§ **Exercise brief**:
Please list every objective given in the lesson on converting .csv files to shapefiles in R.
+++ Source excerpt
Convert from .csv to a Shapefile in R
Overview
Teaching: 40 min
Exercises: 20 minQuestions
How can I import CSV files as shapefiles in R?
Objectives
Import .csv files containing x,y coordinate locations into R as a data frame.
Convert a data frame to a spatial object.
Export a spatial object to a text file.
Things You’ll Need To Complete This Episode
See the lesson homepage for detailed information about the software, data, and other prerequisites you will need to work through the examples in this episode.
This episode will review how to import spatial points stored in .csv
(Comma Separated Value) format into R as an sf
spatial object. We will also reproject data imported from a shapefile format, export this data as a shapefile, and plot raster and vector data as layers in the same plot.
Spatial Data in Text Format
The fish_tracks.csv
file contains x, y
(point) locations from a fish tracking study in Lake Erie.
We would like to:
- Create a map of fish tracking locations.
- Export the data in a
shapefile
format to share with our colleagues. This shapefile can be imported into any GIS software. - Create a map showing fish management zones with tracking positions layered on top.
Spatial data are sometimes stored in a text file format (.txt
or .csv
). If
the text file has an associated x
and y
location column, then we can
convert it into an sf
spatial object. The sf
object allows us to store both the x,y
values that represent the coordinate location
of each point and the associated attribute data - or columns describing each
feature in the spatial object.
We will continue using the sf
package in this episode.
Import .csv
To begin let’s import a .csv
file that contains fish tracking coordinate x, y
locations in Lake Erie (fish_tracks.csv
) and look at the
structure of that new object:
fish_tracks <-
read.csv("data/fish_tracks.csv")
str(fish_tracks)
'data.frame': 1366 obs. of 6 variables:
$ animal_id : int 16176001 16176001 16176001 16176001 16176001 16176001 16176001 16176001 16176001 16176001 ...
++++++
+++ Raw data
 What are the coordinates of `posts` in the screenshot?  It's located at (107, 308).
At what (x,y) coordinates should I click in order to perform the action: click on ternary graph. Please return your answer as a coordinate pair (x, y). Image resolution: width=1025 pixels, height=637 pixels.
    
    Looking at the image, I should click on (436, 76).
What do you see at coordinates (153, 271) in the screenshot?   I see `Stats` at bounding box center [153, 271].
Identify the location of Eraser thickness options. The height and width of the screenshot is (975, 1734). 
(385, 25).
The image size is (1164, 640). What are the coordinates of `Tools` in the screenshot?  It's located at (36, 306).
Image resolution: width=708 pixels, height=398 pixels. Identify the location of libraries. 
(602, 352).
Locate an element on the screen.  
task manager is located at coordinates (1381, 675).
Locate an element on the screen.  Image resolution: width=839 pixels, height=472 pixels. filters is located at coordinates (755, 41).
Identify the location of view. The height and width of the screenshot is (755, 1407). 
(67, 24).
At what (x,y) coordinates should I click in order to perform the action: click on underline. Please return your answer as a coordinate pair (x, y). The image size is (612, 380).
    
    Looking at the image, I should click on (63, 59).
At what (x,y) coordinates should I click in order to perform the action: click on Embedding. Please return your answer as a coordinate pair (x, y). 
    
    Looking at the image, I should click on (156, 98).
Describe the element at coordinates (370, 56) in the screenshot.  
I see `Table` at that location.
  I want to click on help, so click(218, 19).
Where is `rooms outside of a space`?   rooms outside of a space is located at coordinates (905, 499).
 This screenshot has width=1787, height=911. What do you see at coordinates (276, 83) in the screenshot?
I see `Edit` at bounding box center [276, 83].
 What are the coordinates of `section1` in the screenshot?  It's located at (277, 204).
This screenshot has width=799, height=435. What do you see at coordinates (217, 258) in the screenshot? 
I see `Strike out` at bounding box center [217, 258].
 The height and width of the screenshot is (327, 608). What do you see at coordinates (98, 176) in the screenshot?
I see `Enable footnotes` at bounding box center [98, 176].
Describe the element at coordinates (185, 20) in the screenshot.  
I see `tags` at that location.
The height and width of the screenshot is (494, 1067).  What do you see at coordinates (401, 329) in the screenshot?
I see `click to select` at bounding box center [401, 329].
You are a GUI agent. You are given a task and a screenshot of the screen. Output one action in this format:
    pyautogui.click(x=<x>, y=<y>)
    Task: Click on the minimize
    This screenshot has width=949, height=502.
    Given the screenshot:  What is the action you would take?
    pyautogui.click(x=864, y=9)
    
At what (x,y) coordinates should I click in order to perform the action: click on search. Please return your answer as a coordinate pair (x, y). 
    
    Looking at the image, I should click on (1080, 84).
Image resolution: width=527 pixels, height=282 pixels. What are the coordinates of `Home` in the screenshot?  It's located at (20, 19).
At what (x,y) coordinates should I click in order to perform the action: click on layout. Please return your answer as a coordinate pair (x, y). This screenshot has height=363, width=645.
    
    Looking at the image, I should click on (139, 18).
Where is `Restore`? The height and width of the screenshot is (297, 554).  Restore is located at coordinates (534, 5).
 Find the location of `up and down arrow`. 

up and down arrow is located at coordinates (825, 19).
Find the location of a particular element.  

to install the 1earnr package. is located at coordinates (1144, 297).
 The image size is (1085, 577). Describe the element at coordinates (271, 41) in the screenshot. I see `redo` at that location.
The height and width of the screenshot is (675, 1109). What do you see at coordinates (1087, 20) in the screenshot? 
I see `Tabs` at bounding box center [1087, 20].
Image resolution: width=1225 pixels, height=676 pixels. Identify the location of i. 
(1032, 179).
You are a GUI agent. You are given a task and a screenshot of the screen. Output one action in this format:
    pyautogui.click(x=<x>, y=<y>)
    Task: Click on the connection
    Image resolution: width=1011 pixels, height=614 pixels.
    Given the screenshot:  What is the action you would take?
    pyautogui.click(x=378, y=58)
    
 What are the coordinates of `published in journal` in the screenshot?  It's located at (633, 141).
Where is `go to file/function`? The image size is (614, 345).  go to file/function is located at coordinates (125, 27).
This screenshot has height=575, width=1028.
++++++
§ **Exercise solution**:
- Import .csv files containing x,y coordinate locations into R as a data frame.
- Convert a data frame to a spatial object.
- Export a spatial object to a text file.